On 1 November 2017, Bundle Stars officially rebranded as Fanatical. The change was made to reflect the platform's expanding focus beyond just bundles to include a large catalogue of single games, new releases, and titles from both AAA and indie publishers. At the time of the rebrand, Bundle Stars had sold more than 45 million game keys to over one million customers. The company expanded its team and redesigned its website to enable faster load times and better search functionality. Existing customers' login credentials and previously purchased game keys were seamlessly transferred during the transition.

=== Acquisition by Fandom (2021) ===
In February 2021, Focus Multimedia Limited (and therefore Fanatical) was acquired by the San Francisco-based digital media company Fandom, Inc. for an undisclosed sum.

At the time of the acquisition, Fanatical reported having sold over 80 million game keys and e-books to customers across 200 countries. The acquisition was part of a strategy to connect its audience of 330m monthly users to digital game purchases.

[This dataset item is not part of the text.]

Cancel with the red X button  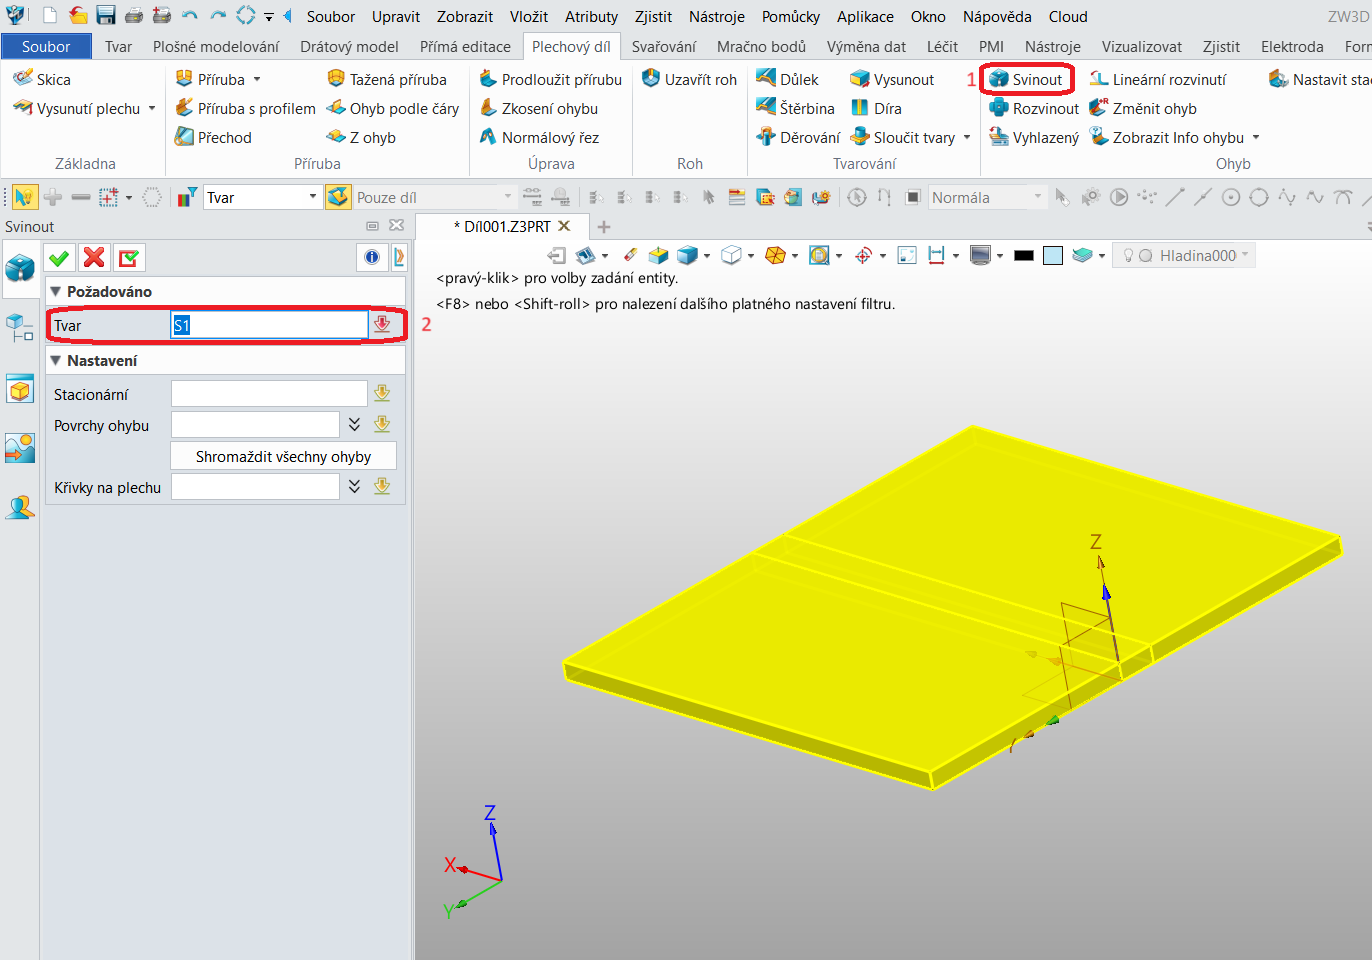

Fanatical maintained its own brand identity and continues to operate from its UK base.

== Products and services ==
Fanatical operates a digital storefront that sells PC game activation codes, primarily for Steam, purchased and/or licensed directly from the developers and publishers. As of a recent company update, the platform has sold over 145 million game keys to more than 4 million customers worldwide, and has broadened into ebook, graphic novel and software content.

=== Product Portfolio ===
The company’s product catalogue includes more than 16,000 officially licensed titles from over 1,800 publishers and developers. Key partnerships include Bethesda Softworks, SEGA, Bandai Namco, Capcom and Konami.

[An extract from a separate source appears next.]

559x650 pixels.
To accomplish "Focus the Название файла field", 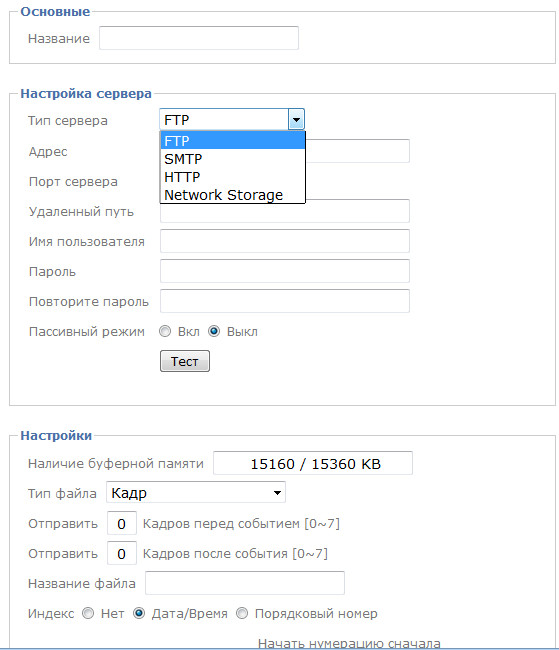I will (245, 583).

- Game Bundles: This key product includes "Build Your Own Bundles", themed bundles and Charity Bundles, where all proceeds are typically donated fully to the partnered organisation. Fanatical often partners with organisations such as the NSPCC, War Child, the Movember movement, and the mental health charity Safe In Our World.
- Digital Keys: Offers individual purchases of new releases and back-catalogue titles.
- Non-Gaming Products: The platform sells software, e-learning courses, and e-books.